Please return every line in the entries below with the word "width" in it.
[Start of section]
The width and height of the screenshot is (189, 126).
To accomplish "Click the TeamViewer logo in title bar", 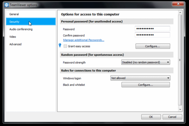I will [6, 5].
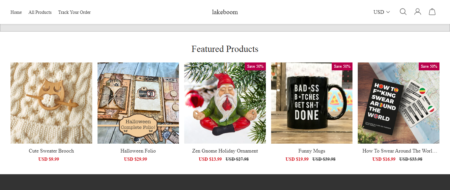Click the Halloween Folio title link
Screen dimensions: 450x190
pos(138,151)
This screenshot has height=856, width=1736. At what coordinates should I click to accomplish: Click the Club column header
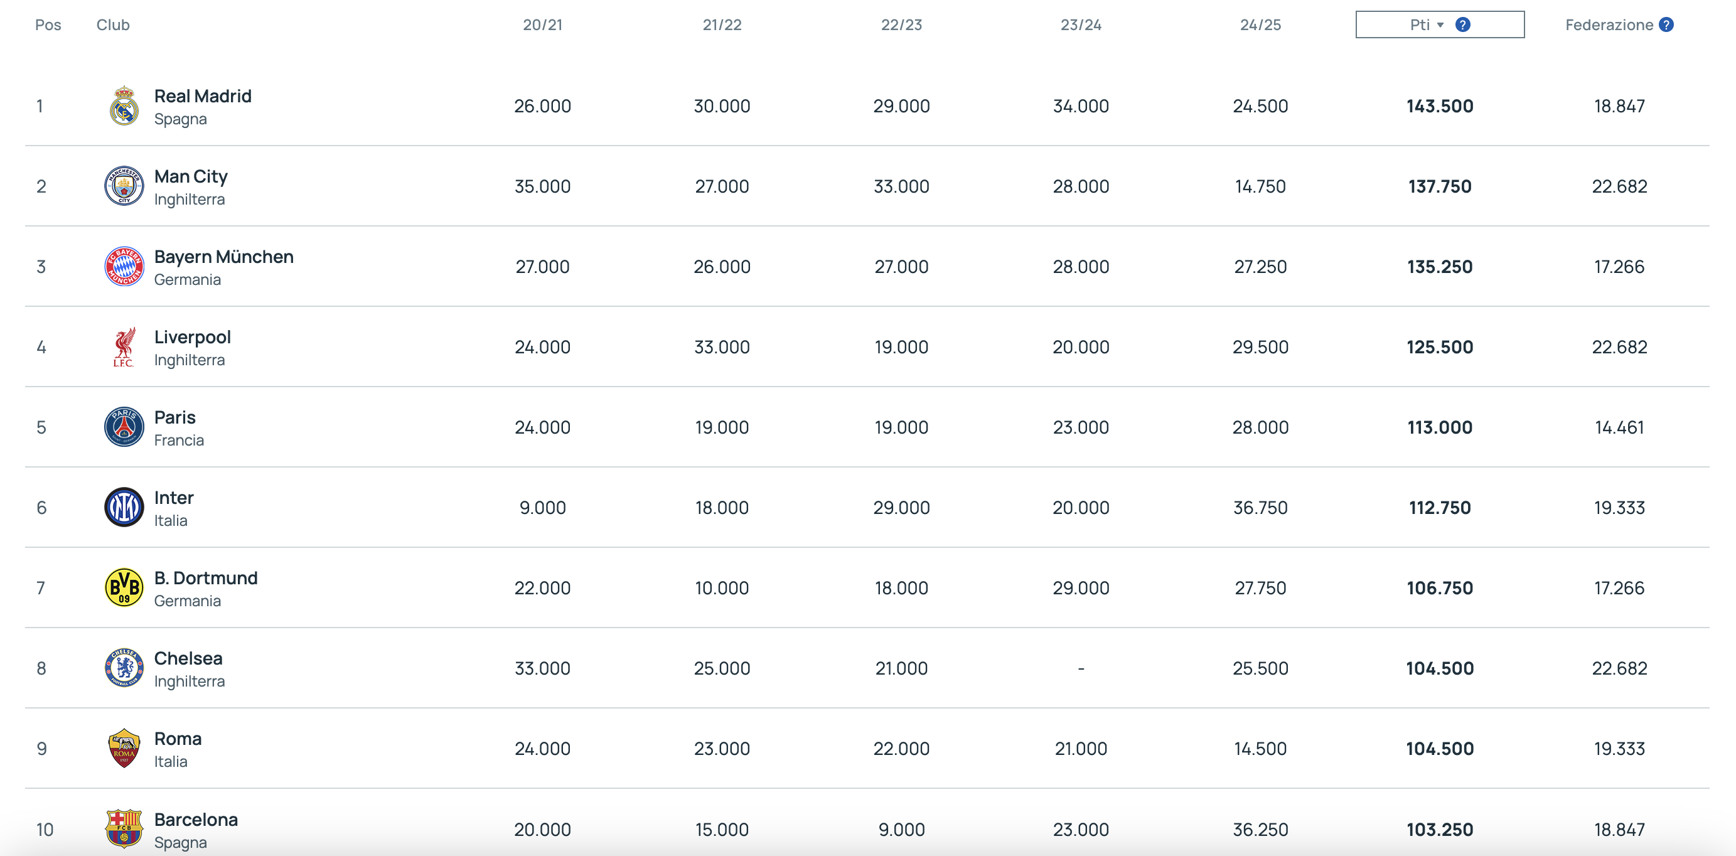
[End of section]
Completed task →
The width and height of the screenshot is (189, 126).
This screenshot has height=856, width=1736. At what coordinates should I click to accomplish: Click the Club column header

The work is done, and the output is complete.